Hydrogen storage has the largest volumetric energy density, ranging from (500–3000) W h L–1 depending on the storage method (e.g., compressed gas, liquid, physical/chemical adsorption, etc.). However, because hydrogen is a highly flammable gas, it has high technical requirements for storage. At (60–120) W h L–1, the energy storage density of LAES is an order of magnitude lower, but the energy carrier can be kept at ambient pressure. The energy density of pumped hydro storage is (0.5–1.5) W h L–1, while compressed air energy storage and flow batteries are (3–6) W h L–1.
Economic Comparison
The costs per unit amount of power that storage can deliver (dollars per kilowatt) and the costs per unit quantity of energy (dollars per kilowatt-hour) that is stored in the system can be used to make an economic comparison. It’s difficult to assess a technology because costs are influenced by a variety of factors, including system size, location, local labor rates, market volatility, local climate, environmental concerns, and transportation/access challenges. The capital costs given in this section are meant to provide a high-level overview of the challenges, not to be used as cost inputs into a design.
The cost of charging and discharging devices is closely related to the capital costs per unit of power. High power capital costs (>$10,000 kW–1) characterize hydrogen storage. Pumped hydro storage, flow batteries, and compressed air energy storage, and LAES all have around the same power capital costs (between $400 and 2000 kW-1). Because of the effect of discharge durations, capital costs per unit of energy cannot be utilized to accurately measure the economic performance of energy storage devices.
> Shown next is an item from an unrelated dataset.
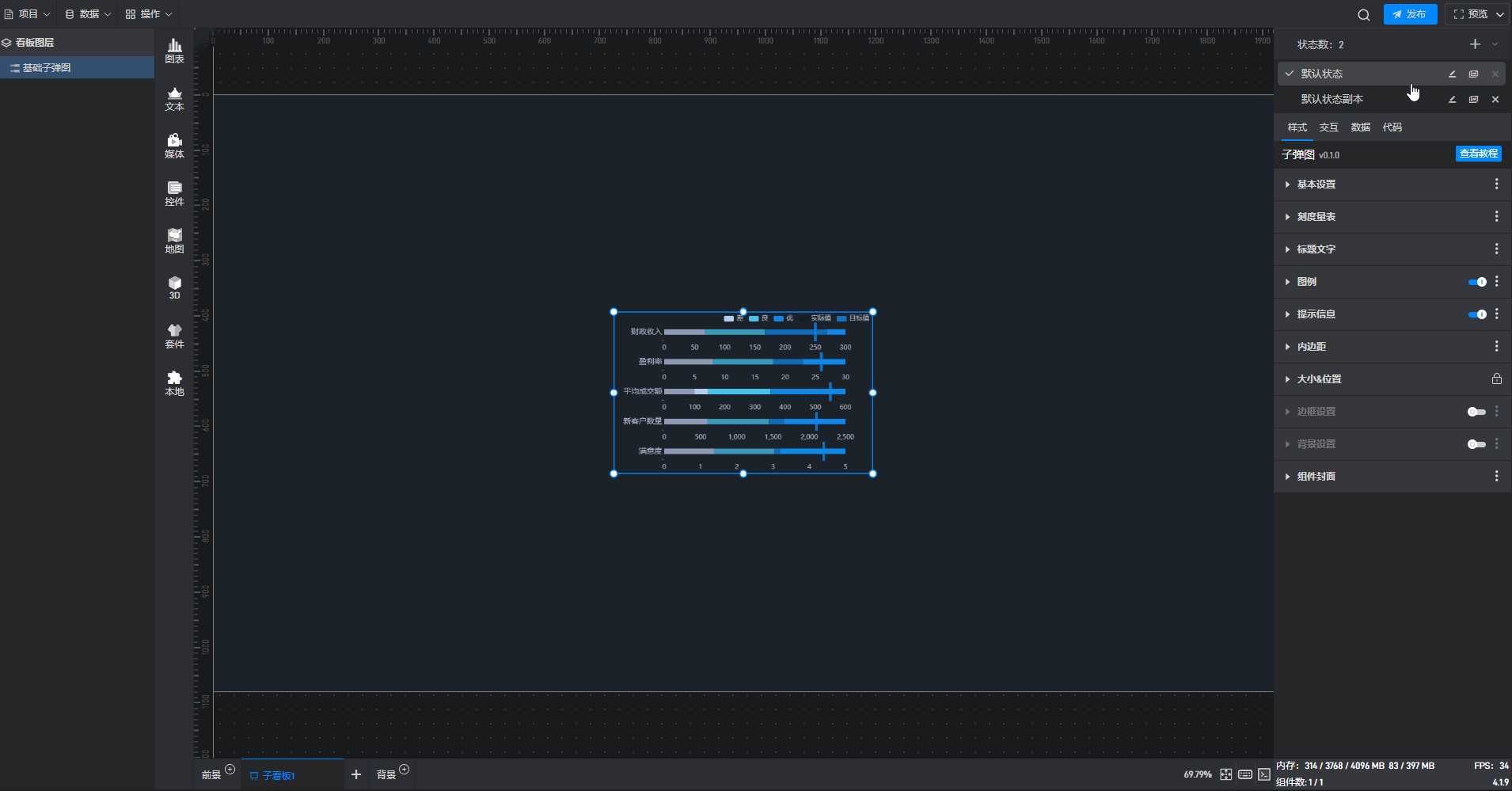Click the 发布 publish button
This screenshot has width=1512, height=791.
tap(1410, 14)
The capital cost of storage systems like a dam for pumped hydro storage and a storage tank for LAES is an alternate measure. Because the energy carriers are either flammable or at high pressure, hydrogen storage and compressed air energy storage are projected to have the greatest storage costs. Due to its low energy density, pumped hydro storage has a cheap cost. Despite the fact that insulation is required, LAES and flow batteries offer the lowest cost.
Mechanical-based systems such as pumped hydro storage, compressed air energy storage, and LAES should have a lifecycle of 20–60 years because they are based on traditional mechanical engineering, and the lifecycle is mostly governed by the lifetime of mechanical components. The lifespan of hydrogen storage and flow batteries, on the other hand, are predicted to be around 5–15 years.